Bio Prof. Wins Grant to Probe Craniofacial Disorders
Prof. Derek Applewhite receives $400K from NIH to investigate a gene linked to cleft palate.
What do fruit flies and the musculature of your face have in common? More than you might think, argues Prof. Derek Applewhite [biology], who has just been awarded a $399,824 grant by the National Institutes of Health to investigate a gene linked to cleft palate and other craniofacial disorders.
The grant, part of the NIH R15 Academic Research Enhancement Award, will go towards understanding the gene SPECCL1, mutations of which are thought to play a role in a spectrum of disorders, most prevalently orofacial clefts, which affect 1.2 to 1.7 of every thousand births.
“SPECC1L has been identified in a number cranial-facial disorders resulting in a type of cleft palate in people who inherit these mutations,” says Prof. Applewhite. “Understanding SPECC1L’s role in regulating cellular contractility may someday help people who inherit these mutations.”
The theory is that SPECC1L affects a molecular motor protein called non-muscle myosin II (NMII), which generates cellular contractility, and influences, as a result, how cells interact with their environment and with another. Applewhite’s research will pair quantitative imaging approaches with biochemical, proteomic and genetic approaches to explore the ortholog (genes in different species with a shared ancestry) of SPECC1L that appears in Drosophila (the humble fruit fly).

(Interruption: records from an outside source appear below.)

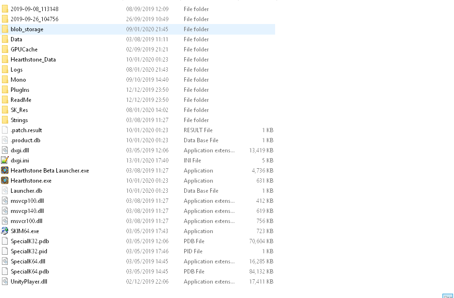Click the Launcher.db file icon
The image size is (454, 298).
click(5, 191)

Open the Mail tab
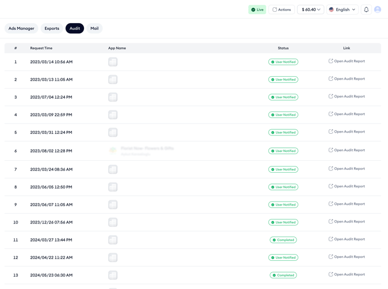(94, 28)
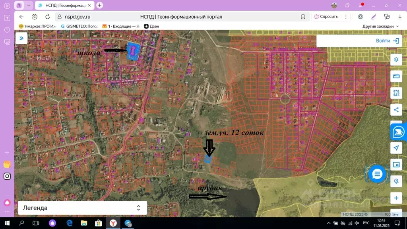Go to my location arrow
This screenshot has height=229, width=407.
click(396, 148)
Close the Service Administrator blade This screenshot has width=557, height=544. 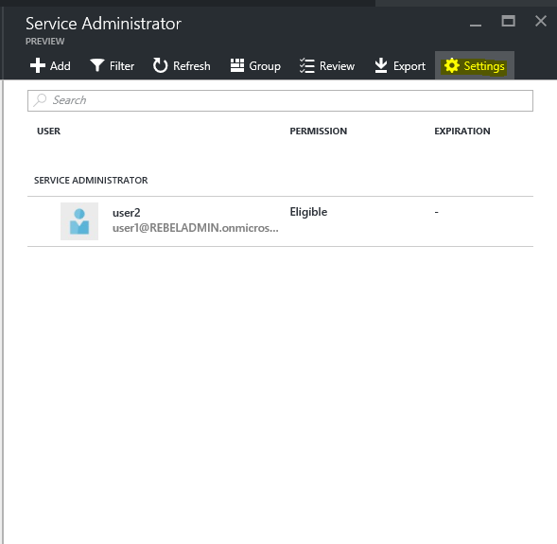pyautogui.click(x=541, y=21)
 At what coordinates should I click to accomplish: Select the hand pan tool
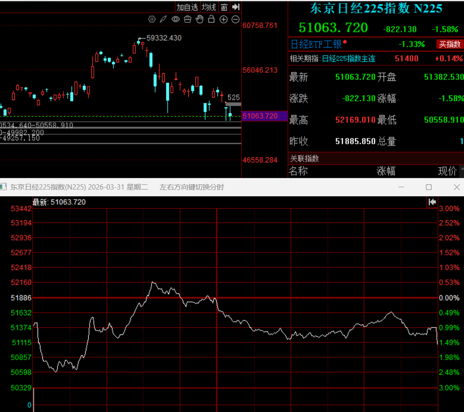tap(200, 19)
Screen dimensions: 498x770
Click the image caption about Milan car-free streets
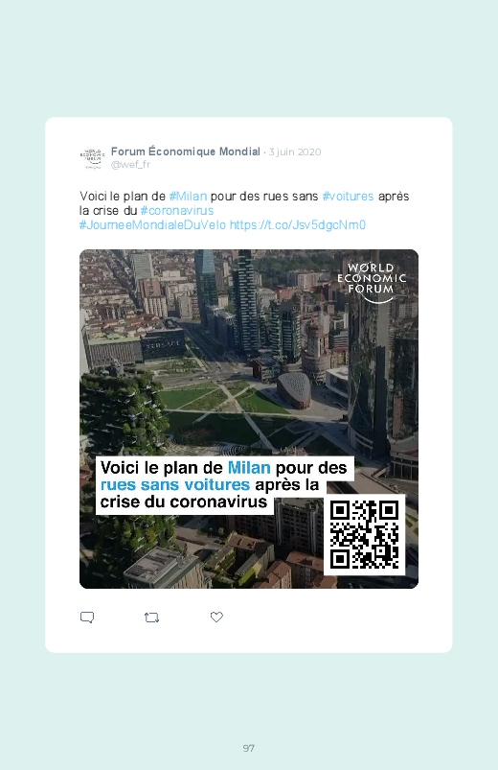coord(224,484)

Prof. Applewhite says he was “was extremely excited when I got the news.” However, he was also quick to turn attention away from himself and point out the benefits to Reed and its students, and to medical research. “This grant will offer Reed students an opportunity to learn a whole host of techniques I use in my lab as well as help to uncover how non-muscle myosin II regulates cell migration and adhesion in the context of disease.”

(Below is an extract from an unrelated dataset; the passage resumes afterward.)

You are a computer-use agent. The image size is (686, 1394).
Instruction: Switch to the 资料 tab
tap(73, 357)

One of his collaborators on the project is Peter Barr-Gillespie ’81, the associate vice president for basic research at Oregon Health and Science University, who will lend his expertise in biochemistry, proteomics, and mass spectrometry to the experiments.
Prof. Applewhite and Prof. Anna Ritz [biology] also recently won a $589K NSF grant to investigate the role of NMII in determining how a cell takes its shape.